The Sikh population in the city of Abbotsford in the Canadian province of British Columbia almost doubled in the period between 2001 and 2011, show official figures.

Sikhs numbered 28,235 or 16.9 percent of the city's population compared to 16,780 in 2001, the Vancouver Desi reported citing data from the 2011 National Household Survey conducted by Statistics Canada.

According to Daniel Hiebert, a professor of geography in the University of British Columbia, the settlement of Sikh immigrants in Abbotsford, along with Surrey, also in British Columbia, and Brampton in Ontario, is unique among Canadian immigration patterns.

"Immigrants used to arrive and settle in the big cities and then move out to the suburbs," the report quoted Hiebert as saying.

 

"Canadians haven't seen a lot of this (settling in smaller cities) in the past."

The new data also revealed that half of the 5,935 immigrants who settled in Abbotsford between 2006 and 2011 came from India, with the next largest number coming from the United Kingdom (nine percent) followed by Americans (4.4 percent).
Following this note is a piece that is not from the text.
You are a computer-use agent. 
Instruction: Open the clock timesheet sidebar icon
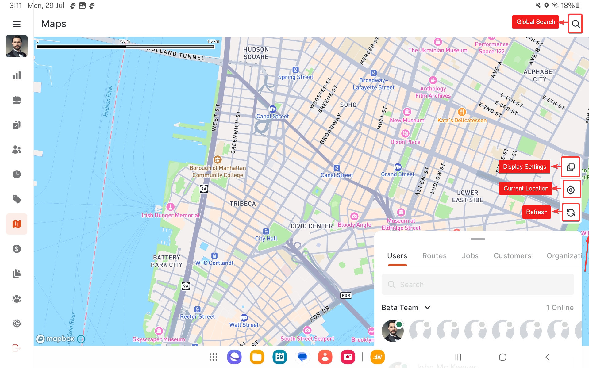(17, 174)
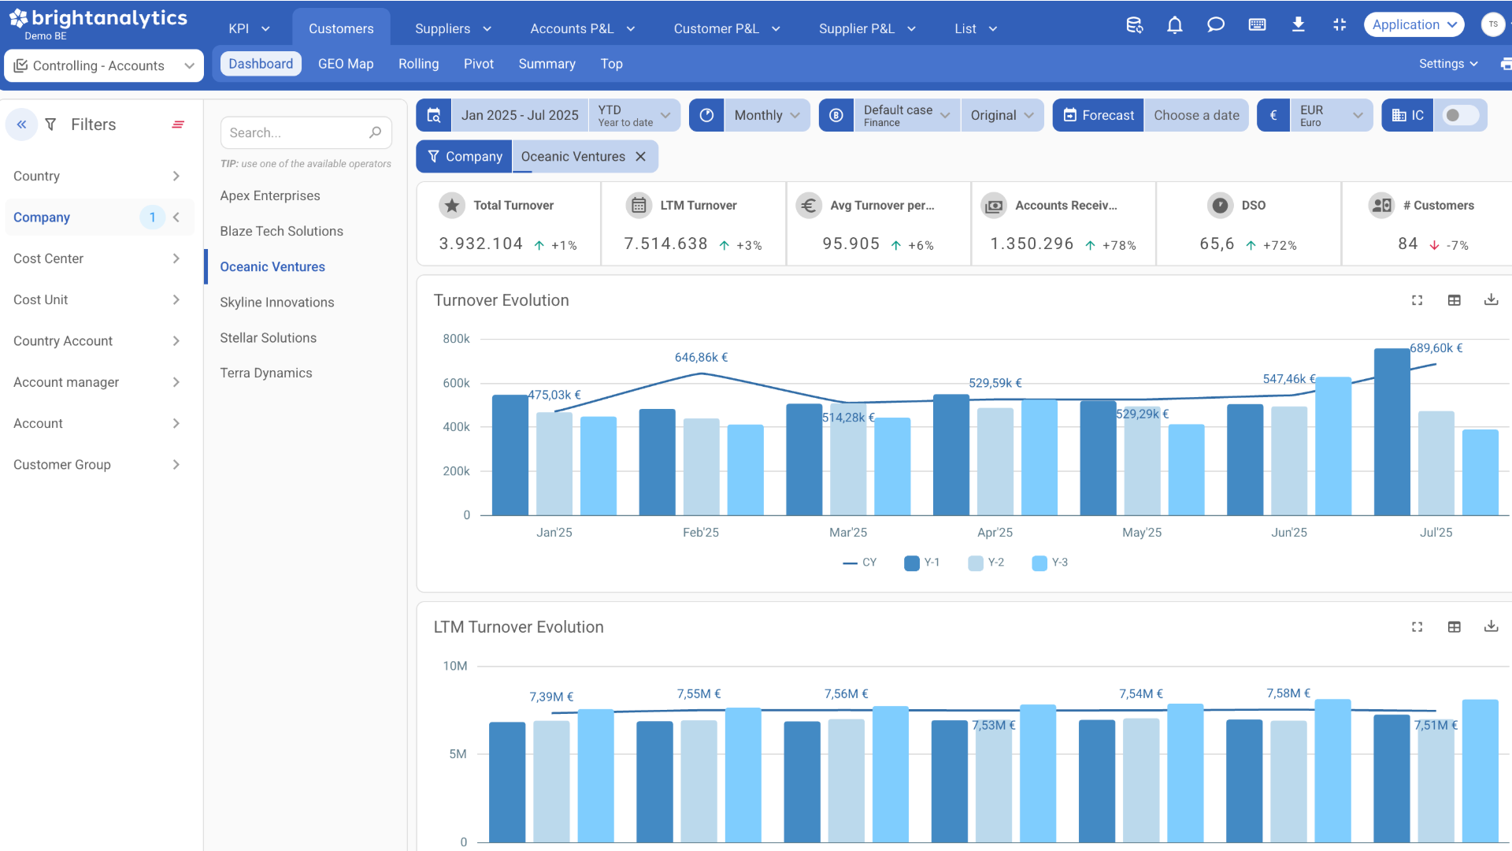Click the download icon in top bar

pos(1298,25)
"The doubling of the Sikh population (in Abbotsford) is adding to the very fabric of what makes our community so unique in its diversity," Sharanjit Kaur Sandhra, coordinator of the Centre for Indo-Canadian Studies at the University of Fraser Valley, was quoted as saying.

Sikhs comprise 1.4 percent of Canada's population of around 35 million, according to the new data.